The bus and a car came head to head – with vehicles parked up on both sides of the road and neither driver backing up to let the other through.

The man behind the wheel of the gold Volkswagen is heard bragging about his £40,000 car and telling the bus driver to ‘get a proper job’ – before adding ‘bye bye licence’.

Motorists were left stuck for around 15 minutes before the coach eventually reversed to let the car through.

The incident happened in Burtonwood in Warrington but has had motorists across the country talking after the video went viral.

But who has right of way when there's cars parked on both sides of the road?

We've consulted the Highway Code, RAC, website Driving Test Tips and driving schools to see what drivers should do if they are ever in a similar situation.

Who has the right of way?

Although passing parked cars rules can vary depending on the situation, generally who has the right of way is detailed by the diagrams below from the Driving Test Tips website. 

For the scenarios below, you are the driver of the red car.

Passing parked cars on the left

If you're passing the yellow parked cars on the left, the red car does not have the right of way as it has to cross onto the opposite side of the road in order to clear the parked cars.

The red car will need to wait behind the yellow cars to give way to oncoming vehicles.

Lancaster And Morecambe Citizen:

Parked cars on the right

Passing the yellow parked cars on the right, the red car has right of way.

Vehicles traveling in the opposite direction will need to wait behind the yellow cars until it is clear for them to cross onto the opposite side of the road.

Lancaster And Morecambe Citizen:

Cars parked on both sides of the road

In this picture vehicles are parked on both sides of the road, represented by the yellow cars, and means nobody has right of way.

Either driver of the red cars will need to find a suitable gap to pull into to allow the other vehicle to continue.

Lancaster And Morecambe Citizen:

Giving way even if you have right of way

As the driver of the red car with the yellow parked cars on the opposite side of the road, you have right of way.

However, if an oncoming vehicle has already committed to the overtaking procedure whilst you are approaching, you should give way.

You should be looking well ahead before and while passing parked cars for this type of situation and be prepared to give way even if it’s your right of way.

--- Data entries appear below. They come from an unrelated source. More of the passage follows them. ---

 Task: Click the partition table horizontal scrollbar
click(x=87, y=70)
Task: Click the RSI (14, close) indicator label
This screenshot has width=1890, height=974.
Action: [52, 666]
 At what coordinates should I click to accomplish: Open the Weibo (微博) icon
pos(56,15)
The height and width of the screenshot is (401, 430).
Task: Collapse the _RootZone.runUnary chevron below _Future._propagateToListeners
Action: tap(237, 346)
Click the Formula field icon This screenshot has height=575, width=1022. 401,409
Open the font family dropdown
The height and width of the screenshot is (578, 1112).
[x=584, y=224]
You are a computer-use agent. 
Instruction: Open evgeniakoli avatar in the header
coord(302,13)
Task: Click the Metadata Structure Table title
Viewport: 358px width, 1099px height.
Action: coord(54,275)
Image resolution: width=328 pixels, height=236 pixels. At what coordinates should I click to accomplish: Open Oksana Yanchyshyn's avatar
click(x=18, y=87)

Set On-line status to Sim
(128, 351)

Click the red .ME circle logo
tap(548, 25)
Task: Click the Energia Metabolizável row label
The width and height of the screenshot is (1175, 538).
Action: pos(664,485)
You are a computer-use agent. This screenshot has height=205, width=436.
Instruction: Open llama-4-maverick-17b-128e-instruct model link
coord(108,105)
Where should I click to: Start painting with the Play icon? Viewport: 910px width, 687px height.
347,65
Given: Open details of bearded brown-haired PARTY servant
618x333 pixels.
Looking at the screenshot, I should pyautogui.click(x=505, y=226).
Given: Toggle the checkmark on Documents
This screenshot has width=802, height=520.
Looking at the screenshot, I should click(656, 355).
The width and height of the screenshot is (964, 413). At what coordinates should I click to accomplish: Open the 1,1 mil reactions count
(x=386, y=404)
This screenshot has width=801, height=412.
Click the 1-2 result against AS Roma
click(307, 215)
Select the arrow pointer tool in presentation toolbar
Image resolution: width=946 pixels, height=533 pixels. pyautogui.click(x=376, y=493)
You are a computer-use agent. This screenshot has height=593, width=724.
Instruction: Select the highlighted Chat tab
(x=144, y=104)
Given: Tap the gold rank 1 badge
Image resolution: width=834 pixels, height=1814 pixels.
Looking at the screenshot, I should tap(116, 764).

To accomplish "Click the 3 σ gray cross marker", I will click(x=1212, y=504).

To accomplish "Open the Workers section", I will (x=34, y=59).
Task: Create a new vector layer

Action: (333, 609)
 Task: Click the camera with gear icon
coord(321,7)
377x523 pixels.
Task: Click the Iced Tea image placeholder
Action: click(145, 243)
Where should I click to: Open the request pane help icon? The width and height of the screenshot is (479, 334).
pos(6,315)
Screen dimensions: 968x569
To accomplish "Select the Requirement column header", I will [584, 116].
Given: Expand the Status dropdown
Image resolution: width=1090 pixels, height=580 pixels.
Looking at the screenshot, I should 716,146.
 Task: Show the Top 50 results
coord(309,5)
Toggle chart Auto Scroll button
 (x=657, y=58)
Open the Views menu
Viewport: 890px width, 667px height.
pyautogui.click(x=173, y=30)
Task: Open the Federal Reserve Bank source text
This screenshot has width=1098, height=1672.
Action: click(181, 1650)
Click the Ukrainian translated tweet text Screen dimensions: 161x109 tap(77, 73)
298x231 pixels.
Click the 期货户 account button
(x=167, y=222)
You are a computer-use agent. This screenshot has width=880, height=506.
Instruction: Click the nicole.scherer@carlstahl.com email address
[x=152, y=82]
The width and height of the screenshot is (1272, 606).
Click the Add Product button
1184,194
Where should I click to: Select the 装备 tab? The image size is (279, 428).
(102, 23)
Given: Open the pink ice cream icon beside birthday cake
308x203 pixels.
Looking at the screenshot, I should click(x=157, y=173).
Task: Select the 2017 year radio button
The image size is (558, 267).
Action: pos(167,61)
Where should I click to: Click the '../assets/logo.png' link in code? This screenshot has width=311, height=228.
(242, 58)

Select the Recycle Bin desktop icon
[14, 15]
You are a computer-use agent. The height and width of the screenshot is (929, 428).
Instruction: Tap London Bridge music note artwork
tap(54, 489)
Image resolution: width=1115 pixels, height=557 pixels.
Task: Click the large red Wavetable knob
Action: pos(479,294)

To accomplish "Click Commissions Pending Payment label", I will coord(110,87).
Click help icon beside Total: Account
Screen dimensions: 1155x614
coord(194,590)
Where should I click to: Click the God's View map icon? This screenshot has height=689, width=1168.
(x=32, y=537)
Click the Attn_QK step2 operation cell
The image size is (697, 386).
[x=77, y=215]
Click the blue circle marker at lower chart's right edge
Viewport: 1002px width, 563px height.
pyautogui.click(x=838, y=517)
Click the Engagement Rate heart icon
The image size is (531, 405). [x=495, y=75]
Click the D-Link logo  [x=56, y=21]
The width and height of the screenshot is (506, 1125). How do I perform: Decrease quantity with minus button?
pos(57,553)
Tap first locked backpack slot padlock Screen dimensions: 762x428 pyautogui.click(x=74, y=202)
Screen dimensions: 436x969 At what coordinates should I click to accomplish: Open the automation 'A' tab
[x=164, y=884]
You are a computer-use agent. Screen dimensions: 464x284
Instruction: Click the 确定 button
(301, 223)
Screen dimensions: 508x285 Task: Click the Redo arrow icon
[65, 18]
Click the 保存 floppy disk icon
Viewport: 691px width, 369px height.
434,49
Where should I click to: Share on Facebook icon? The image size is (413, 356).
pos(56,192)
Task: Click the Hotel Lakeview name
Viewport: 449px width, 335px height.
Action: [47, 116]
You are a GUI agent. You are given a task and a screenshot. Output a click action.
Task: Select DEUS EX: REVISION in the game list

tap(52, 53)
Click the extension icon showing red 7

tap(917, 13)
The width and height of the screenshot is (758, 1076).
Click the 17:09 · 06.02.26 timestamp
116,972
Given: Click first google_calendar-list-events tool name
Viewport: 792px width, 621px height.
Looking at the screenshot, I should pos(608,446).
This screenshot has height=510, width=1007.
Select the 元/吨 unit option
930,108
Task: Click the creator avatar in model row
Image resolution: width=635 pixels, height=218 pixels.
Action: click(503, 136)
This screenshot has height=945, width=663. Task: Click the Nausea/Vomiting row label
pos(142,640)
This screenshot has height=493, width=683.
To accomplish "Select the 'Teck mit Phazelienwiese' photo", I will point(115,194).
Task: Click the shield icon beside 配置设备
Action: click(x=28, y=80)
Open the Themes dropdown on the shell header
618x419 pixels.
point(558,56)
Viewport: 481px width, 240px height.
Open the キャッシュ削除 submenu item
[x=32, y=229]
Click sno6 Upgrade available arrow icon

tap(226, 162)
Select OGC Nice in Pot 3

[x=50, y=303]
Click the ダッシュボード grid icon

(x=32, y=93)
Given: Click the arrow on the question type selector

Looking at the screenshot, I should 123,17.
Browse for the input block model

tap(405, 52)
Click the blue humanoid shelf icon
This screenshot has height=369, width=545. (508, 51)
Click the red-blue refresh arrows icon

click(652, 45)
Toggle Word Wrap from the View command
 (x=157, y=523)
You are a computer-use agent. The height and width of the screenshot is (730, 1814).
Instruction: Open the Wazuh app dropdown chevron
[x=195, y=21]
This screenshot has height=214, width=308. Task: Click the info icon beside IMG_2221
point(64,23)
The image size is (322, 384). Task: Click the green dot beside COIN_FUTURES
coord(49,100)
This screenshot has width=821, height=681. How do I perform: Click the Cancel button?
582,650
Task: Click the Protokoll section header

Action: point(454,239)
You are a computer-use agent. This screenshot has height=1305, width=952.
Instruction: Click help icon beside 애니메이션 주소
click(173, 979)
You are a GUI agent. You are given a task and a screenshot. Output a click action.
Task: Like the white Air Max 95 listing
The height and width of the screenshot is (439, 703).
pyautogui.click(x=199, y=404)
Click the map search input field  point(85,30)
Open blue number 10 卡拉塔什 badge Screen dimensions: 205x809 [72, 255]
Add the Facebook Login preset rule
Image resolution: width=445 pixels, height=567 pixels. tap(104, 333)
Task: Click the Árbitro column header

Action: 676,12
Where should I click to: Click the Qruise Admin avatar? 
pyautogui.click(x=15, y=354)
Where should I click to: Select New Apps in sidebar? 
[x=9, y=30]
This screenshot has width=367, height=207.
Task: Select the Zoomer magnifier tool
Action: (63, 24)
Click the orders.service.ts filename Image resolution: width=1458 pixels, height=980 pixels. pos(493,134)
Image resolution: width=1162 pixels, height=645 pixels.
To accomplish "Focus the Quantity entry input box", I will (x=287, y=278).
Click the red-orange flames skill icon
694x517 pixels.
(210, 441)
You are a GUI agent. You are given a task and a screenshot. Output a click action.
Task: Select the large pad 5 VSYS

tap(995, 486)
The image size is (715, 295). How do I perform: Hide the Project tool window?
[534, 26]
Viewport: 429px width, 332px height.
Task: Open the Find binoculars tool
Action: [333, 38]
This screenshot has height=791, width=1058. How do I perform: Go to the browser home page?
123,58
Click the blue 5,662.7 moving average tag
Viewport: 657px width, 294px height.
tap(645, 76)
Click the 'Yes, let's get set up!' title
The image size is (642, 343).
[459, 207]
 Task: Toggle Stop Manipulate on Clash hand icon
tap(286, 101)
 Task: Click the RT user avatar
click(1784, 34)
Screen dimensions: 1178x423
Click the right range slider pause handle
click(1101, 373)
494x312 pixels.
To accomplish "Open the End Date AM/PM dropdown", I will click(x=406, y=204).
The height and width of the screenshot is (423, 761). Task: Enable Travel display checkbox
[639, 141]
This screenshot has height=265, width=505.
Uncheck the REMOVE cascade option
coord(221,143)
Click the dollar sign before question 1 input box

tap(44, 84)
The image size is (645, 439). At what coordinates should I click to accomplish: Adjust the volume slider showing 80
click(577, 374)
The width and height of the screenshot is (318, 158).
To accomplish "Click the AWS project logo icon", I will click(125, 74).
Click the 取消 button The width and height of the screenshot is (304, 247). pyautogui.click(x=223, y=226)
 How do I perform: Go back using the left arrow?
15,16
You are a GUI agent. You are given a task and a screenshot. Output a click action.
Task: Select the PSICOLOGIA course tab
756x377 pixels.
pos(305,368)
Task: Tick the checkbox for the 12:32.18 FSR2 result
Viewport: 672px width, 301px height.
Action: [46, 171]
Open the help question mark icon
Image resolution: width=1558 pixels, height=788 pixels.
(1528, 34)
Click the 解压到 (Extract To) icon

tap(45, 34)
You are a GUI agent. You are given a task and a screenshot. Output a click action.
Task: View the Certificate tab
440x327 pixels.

The Driving Test Tips site adds: "The key is to observe the parked cars well before you reach them, gently slow the car and look well ahead for oncoming vehicles.

"Whilst passing the parked cars, look out for gaps that are large enough for an oncoming vehicle to pull into.

"If the road is narrow, be prepared to stop and wait for the oncoming car to pull into the gap and allow you to proceed."

Lancaster And Morecambe Citizen:

Pic credits: Driving Test Tips website

Is it any different when there's a bus involved?

According to the RAC, the Highway Code tells us to give priority to buses, coaches and trams when you can do so safely.

This is particularly the case when they’re signalling to pull away from stops.

A spokesman added: "The truth is, it isn’t a legal requirement. Buses must indicate and wait for a gap in traffic like the rest of us.

"But not only is it courteous to safely slow down and leave a good distance as soon as you see a larger vehicle’s signal, it also avoids confusion and the possibility of a large bus pulling into your path."